Movement-related energy expenditure reflects how animals fare in altered habitats. The endangered black lion tamarins (BLT), Leontopithecus chrysopygus, can have their movement affected by changes in forest structure due to fragmentation, being good candidates to study the relation between the forest characteristics and movement-related energy expenditure. In this context, Dynamic Body Acceleration (DBA) metrics, obtained from animal-borne accelerometers, are a powerful proxy for assessing energy expenditure. Here, we will 1) validate the DBA method in captive BLTs by combining it with the doubly-labelled water method; 2) compare the energy expenditure related to movement and other behaviours of BLTs in three forested areas with different sizes and structures where wild BLT groups will be monitored using GPS and accelerometer devices.
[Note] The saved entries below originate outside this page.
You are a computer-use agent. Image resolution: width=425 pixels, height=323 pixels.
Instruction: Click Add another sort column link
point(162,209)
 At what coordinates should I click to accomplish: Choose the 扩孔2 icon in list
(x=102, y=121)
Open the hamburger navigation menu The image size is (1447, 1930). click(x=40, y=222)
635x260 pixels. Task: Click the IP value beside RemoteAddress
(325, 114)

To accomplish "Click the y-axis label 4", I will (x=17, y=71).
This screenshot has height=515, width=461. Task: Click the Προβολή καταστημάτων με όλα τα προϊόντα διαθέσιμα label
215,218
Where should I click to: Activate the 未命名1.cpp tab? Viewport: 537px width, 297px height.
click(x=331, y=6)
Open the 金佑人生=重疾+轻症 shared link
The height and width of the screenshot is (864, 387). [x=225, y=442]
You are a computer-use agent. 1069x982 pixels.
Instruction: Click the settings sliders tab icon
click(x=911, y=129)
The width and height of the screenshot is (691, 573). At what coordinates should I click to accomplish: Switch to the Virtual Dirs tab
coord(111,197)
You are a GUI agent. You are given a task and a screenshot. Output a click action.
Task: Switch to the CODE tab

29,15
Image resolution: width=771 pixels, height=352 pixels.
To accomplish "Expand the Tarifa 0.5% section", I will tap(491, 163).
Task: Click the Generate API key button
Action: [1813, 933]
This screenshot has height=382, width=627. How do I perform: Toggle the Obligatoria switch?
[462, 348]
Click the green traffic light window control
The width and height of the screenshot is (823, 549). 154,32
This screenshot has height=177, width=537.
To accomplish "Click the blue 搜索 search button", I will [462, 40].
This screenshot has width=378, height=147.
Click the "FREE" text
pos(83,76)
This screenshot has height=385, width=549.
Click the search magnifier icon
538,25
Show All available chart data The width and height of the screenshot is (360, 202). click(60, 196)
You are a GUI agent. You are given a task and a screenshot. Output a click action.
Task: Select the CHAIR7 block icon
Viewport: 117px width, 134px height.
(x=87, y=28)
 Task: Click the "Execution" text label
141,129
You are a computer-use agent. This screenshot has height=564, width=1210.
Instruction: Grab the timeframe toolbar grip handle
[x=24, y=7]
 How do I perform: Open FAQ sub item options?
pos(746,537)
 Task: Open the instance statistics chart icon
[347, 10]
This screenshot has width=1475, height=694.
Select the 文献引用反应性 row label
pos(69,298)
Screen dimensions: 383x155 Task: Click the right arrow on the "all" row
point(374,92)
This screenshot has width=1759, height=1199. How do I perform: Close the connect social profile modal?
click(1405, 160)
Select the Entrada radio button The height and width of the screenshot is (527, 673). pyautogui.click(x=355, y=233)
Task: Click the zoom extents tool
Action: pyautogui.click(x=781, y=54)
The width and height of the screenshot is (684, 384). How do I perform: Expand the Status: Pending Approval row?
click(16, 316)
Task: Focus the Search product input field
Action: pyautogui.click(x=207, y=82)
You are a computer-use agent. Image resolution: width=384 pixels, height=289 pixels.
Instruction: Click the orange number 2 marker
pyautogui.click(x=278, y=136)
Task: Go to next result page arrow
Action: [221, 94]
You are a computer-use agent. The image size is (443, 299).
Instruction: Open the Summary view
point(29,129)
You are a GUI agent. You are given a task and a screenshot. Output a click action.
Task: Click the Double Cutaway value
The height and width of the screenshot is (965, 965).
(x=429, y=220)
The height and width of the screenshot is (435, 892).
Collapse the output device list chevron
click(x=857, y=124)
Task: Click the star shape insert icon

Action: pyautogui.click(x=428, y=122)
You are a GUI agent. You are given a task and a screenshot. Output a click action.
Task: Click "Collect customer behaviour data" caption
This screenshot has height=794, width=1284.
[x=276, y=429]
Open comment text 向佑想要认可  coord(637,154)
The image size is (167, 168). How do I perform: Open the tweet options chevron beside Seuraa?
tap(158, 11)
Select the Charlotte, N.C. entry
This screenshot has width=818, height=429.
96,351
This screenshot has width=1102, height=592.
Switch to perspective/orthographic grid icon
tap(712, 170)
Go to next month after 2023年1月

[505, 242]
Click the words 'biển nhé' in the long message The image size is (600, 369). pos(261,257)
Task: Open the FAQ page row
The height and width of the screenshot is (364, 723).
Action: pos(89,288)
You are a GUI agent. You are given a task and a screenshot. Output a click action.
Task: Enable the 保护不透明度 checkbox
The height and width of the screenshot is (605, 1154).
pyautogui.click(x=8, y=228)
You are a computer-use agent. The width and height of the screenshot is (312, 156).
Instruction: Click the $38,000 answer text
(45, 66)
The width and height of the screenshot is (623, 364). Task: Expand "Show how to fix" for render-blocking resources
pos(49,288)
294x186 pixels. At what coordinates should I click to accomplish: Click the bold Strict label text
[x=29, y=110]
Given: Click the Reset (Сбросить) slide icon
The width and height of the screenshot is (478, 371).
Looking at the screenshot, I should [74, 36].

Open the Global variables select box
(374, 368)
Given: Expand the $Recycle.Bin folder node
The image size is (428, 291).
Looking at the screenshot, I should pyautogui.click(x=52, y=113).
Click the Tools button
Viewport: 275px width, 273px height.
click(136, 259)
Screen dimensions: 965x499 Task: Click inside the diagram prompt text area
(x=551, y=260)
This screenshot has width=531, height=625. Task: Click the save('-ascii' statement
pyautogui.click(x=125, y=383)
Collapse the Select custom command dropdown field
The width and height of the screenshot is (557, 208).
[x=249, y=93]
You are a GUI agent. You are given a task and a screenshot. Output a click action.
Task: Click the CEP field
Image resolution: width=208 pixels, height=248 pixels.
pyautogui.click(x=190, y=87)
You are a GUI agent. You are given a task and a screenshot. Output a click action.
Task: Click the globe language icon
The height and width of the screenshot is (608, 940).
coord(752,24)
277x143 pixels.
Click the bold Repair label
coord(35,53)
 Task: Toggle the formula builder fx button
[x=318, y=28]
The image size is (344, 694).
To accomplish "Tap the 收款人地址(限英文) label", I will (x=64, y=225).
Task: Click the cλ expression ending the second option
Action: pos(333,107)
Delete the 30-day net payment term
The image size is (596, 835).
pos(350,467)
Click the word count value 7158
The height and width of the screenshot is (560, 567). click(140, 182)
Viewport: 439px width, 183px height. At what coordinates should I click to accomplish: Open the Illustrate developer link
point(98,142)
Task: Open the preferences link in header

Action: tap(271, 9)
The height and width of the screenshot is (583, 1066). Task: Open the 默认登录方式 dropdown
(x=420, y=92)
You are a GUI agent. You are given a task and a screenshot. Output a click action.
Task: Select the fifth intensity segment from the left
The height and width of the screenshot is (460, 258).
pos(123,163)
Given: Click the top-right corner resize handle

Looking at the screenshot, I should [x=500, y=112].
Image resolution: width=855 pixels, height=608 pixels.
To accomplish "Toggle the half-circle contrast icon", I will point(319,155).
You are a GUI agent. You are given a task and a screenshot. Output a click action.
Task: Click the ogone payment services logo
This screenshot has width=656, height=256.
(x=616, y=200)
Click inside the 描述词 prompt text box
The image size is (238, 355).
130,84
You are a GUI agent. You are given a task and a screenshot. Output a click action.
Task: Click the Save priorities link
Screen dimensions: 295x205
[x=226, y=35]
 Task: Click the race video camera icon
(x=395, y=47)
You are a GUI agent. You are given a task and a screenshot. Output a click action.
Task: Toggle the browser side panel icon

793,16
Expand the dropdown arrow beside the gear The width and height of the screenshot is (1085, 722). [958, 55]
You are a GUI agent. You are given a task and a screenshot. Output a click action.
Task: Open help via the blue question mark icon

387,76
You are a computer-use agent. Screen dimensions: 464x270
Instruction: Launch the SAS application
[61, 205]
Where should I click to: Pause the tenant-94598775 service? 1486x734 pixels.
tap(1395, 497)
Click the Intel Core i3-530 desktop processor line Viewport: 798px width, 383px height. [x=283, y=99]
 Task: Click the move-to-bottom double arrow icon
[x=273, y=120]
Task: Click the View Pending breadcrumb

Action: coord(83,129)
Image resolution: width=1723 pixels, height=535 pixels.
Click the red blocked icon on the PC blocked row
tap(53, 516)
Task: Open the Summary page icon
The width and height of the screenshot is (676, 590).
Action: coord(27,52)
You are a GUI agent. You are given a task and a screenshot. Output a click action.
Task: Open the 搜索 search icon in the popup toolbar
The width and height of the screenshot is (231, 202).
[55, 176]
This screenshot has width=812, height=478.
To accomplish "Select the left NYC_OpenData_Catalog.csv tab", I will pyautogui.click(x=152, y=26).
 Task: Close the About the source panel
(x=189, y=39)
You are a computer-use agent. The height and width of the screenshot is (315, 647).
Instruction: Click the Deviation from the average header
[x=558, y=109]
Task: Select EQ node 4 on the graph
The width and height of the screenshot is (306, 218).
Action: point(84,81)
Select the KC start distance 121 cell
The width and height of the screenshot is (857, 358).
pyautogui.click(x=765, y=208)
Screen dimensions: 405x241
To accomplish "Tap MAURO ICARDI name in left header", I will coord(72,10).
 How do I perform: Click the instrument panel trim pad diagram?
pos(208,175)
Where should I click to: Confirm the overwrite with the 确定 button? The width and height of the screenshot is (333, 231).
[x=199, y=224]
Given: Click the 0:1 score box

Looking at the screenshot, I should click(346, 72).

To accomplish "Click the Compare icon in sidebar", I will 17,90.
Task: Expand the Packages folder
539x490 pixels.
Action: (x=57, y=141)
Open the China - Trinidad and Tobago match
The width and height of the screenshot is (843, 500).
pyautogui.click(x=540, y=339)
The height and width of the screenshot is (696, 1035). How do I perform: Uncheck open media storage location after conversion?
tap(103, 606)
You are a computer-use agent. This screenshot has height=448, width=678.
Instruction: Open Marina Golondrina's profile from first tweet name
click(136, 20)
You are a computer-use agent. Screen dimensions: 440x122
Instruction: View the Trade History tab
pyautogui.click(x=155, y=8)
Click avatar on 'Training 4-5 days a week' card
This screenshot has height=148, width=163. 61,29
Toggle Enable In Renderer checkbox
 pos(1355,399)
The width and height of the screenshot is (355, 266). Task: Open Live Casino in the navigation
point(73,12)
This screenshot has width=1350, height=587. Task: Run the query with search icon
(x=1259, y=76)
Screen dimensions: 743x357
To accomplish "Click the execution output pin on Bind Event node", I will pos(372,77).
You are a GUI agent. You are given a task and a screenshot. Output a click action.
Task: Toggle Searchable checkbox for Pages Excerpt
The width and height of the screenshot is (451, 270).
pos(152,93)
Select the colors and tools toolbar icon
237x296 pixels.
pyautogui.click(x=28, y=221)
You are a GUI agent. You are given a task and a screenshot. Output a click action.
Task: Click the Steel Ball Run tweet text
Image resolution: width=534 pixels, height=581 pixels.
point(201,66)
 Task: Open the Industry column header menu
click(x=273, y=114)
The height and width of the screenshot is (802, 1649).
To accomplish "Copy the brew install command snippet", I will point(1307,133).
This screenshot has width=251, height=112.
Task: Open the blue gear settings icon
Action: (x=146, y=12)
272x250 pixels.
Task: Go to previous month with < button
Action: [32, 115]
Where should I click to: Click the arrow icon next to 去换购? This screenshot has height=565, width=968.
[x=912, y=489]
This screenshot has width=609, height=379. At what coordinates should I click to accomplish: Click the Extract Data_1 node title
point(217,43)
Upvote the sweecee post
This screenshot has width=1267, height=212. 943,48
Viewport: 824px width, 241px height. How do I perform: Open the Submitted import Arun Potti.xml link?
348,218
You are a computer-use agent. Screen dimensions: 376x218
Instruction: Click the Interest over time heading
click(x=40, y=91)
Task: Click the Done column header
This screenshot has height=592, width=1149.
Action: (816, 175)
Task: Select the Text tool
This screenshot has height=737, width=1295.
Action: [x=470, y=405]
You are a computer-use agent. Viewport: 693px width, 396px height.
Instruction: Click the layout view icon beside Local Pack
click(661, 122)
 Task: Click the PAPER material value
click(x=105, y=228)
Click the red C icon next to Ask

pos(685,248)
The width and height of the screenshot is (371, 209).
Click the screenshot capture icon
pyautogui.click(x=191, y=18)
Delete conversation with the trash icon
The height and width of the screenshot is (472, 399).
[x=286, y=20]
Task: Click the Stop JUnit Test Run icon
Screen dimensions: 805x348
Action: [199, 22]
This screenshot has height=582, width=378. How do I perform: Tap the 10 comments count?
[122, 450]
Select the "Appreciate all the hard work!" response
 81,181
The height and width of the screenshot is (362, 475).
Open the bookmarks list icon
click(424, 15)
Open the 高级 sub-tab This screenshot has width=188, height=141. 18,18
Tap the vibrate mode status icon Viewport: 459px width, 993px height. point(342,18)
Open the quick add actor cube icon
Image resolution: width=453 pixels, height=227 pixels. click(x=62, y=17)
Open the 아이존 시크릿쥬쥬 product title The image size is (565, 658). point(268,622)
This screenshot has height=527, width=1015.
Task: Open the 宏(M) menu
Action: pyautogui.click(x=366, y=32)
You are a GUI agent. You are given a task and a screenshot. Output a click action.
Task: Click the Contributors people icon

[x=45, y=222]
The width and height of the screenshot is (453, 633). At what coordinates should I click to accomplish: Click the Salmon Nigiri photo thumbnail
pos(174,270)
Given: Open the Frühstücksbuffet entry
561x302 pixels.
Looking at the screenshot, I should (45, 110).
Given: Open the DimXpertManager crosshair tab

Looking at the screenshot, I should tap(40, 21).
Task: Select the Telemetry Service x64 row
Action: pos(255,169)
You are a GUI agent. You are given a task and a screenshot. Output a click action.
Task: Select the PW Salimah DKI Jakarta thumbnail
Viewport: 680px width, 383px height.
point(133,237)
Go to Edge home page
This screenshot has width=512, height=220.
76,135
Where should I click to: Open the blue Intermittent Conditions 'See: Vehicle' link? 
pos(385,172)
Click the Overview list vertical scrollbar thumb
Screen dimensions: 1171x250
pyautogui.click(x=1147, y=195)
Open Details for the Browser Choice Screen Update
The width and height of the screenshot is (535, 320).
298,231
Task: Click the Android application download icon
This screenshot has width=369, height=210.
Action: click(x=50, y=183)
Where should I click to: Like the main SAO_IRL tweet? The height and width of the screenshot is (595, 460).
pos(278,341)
I will segment the movement data from accelerometers in different phases of behaviour that, combined with the GPS data, will derive maps of behaviour allocation in space. I will quantify behaviour-specific energy expenditure and compare it between forest patches, and run behaviour-specific resource selection analyses, using Resource Selection Function methods. Results will help in understanding how the structural configuration of the habitat interferes in the energy amount dispensed for survival-related activities and allow us to propose scientifically-sound guidelines for managing their habitat, in order to lower the energetic cost of movement in forest patches.